WORK TASK
Each line of the listing where the string "plus" appears is to be identified and copied.
————
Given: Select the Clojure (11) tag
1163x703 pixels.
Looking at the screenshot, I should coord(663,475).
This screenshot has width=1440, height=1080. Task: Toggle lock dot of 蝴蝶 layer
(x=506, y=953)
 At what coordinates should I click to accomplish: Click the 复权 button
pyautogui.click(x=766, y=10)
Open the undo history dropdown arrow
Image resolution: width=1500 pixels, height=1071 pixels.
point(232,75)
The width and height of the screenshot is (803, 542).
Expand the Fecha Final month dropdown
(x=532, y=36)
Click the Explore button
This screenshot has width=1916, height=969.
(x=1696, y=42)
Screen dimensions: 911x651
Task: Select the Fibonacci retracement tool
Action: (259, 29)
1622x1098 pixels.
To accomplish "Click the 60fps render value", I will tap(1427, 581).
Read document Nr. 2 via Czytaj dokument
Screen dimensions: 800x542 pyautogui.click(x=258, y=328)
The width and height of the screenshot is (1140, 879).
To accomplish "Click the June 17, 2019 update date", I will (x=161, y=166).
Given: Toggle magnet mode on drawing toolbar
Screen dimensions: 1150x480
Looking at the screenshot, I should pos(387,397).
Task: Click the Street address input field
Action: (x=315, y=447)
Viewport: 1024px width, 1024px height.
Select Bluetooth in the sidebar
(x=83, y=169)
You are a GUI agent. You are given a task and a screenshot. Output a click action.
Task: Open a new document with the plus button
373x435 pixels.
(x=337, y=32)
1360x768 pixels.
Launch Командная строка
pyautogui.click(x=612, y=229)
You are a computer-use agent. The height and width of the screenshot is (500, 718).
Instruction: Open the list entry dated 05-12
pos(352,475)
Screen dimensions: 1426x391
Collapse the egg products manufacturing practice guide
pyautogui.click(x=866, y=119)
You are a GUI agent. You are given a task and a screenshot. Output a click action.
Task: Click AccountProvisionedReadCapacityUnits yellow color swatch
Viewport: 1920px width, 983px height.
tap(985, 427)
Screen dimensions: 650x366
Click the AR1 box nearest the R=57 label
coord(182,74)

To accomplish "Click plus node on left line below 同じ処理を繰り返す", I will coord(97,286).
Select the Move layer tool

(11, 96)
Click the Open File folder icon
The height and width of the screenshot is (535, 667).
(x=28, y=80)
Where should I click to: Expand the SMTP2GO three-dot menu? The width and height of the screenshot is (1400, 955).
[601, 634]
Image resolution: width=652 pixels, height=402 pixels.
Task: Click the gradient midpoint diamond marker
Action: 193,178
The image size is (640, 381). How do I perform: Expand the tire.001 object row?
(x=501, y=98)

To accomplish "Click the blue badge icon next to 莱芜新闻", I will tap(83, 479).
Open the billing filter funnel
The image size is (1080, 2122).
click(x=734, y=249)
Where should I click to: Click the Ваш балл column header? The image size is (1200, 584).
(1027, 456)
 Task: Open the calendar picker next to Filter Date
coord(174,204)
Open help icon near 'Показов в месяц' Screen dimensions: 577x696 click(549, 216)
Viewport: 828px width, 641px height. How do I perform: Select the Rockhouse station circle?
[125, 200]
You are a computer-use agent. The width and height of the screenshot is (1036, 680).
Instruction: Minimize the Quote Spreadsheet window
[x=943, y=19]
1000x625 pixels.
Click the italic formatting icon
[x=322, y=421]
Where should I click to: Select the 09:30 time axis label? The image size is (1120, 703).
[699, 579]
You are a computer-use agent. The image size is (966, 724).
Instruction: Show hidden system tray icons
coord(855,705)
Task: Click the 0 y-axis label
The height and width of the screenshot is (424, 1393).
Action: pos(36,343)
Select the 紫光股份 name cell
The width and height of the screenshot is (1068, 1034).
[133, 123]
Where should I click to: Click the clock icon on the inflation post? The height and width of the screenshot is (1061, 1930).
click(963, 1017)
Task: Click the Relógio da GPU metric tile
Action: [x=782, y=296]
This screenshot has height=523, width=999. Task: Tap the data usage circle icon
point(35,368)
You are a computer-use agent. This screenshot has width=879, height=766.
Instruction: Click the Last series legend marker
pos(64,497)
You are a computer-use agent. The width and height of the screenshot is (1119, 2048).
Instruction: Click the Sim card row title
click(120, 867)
————
SOLUTION TO THIS TASK
Task: Open a new document with the plus button
To accomplish "Click plus node on left line below 同じ処理を繰り返す", I will coord(97,286).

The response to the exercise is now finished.